In recent weeks, the NDRC has questioned futures brokers whether “price distortion” had occurred, which is a polite way of saying the buying mania has gone too far. The agency is worried over the potential impact on producer and consumer prices. China’s worries are understandable: with commodity prices surging, whether due to speculators or simply tight supply and rising demand, China’s producer prices soared in January by 6.9%, the highest level since the inflationary scare of 2011.
This is the second time China has intervened in the commodity market in the past year: Beijing tightened rules and raised fees on commodities trading last spring, as it sought to clamp down on a speculative frenzy that spurred a rapid run-up in prices and unprecedented volumes. As shown below, when it comes to commodities in China, traders periodically swarm any given asset class, sending it through the roof, only to pull back once the price starts to drop or when the government hints at an imminent crackdown on buyer euphoria.
Despite the government’s best efforts however, due to an overabundance of hot money, steel and iron ore futures have continued to rise on government stimulus, capacity cuts and a steadying in the economy of the world’s biggest metals consumer. Despite the occasional wipe out, most recently in December…
… the levitation in China’s commodity sector has continued. Steel reinforcement bar on the Shanghai Futures Exchange rose to its best level since Dec. 2013 on Monday, while iron ore on the Dalian Commodity Exchange was close to its May 2014 peak. However, trading in the contracts remains well below last year’s heady heights.
On Sunday, Fang Xinhai, vice chairman of market regulator, the China Securities Regulatory Commission, said that China doesn’t want inflated trading volumes, according to an online transcript.

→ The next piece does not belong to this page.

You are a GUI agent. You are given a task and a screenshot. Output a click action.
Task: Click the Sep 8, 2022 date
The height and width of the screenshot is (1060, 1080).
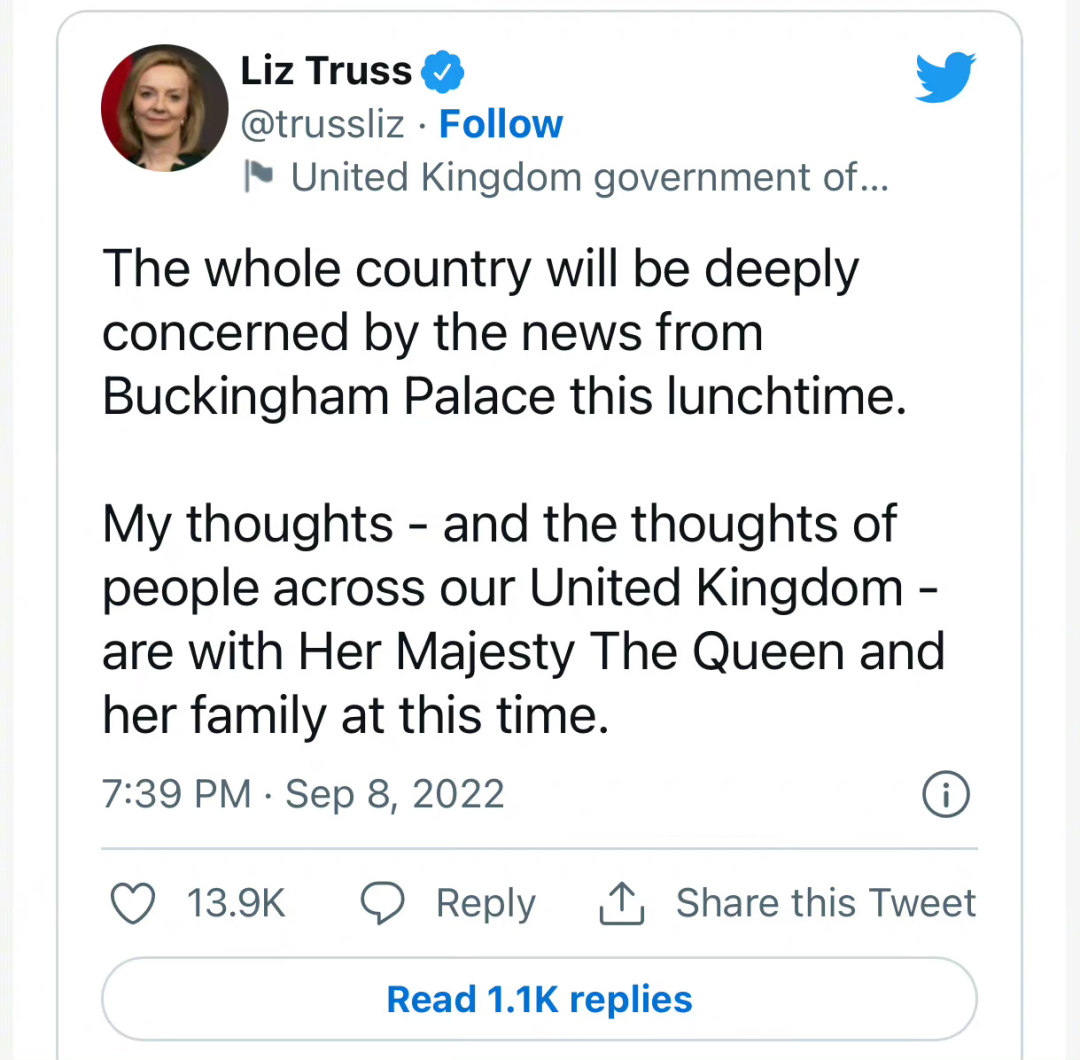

Suggesting that yet another government intervention in the commodity market may be imminent, he said last year’s crackdown on speculation was “satisfactory” and that regulators will “stick to last year’s philosophy” when it comes to supervising futures. He added that the government will look at new measures to enhance pricing, such as attracting more industrial users to participate in the market.
The NDRC has also consulted with institutions including equity brokers on the outlook for commodity prices, according to Bloomberg’s sources. That’s about as close as Beijing gets to warning the country’s brokers that the Politburo is displeased with how high prices have risen. All else equal, the near-term price path for Chinese commodities is likely lower.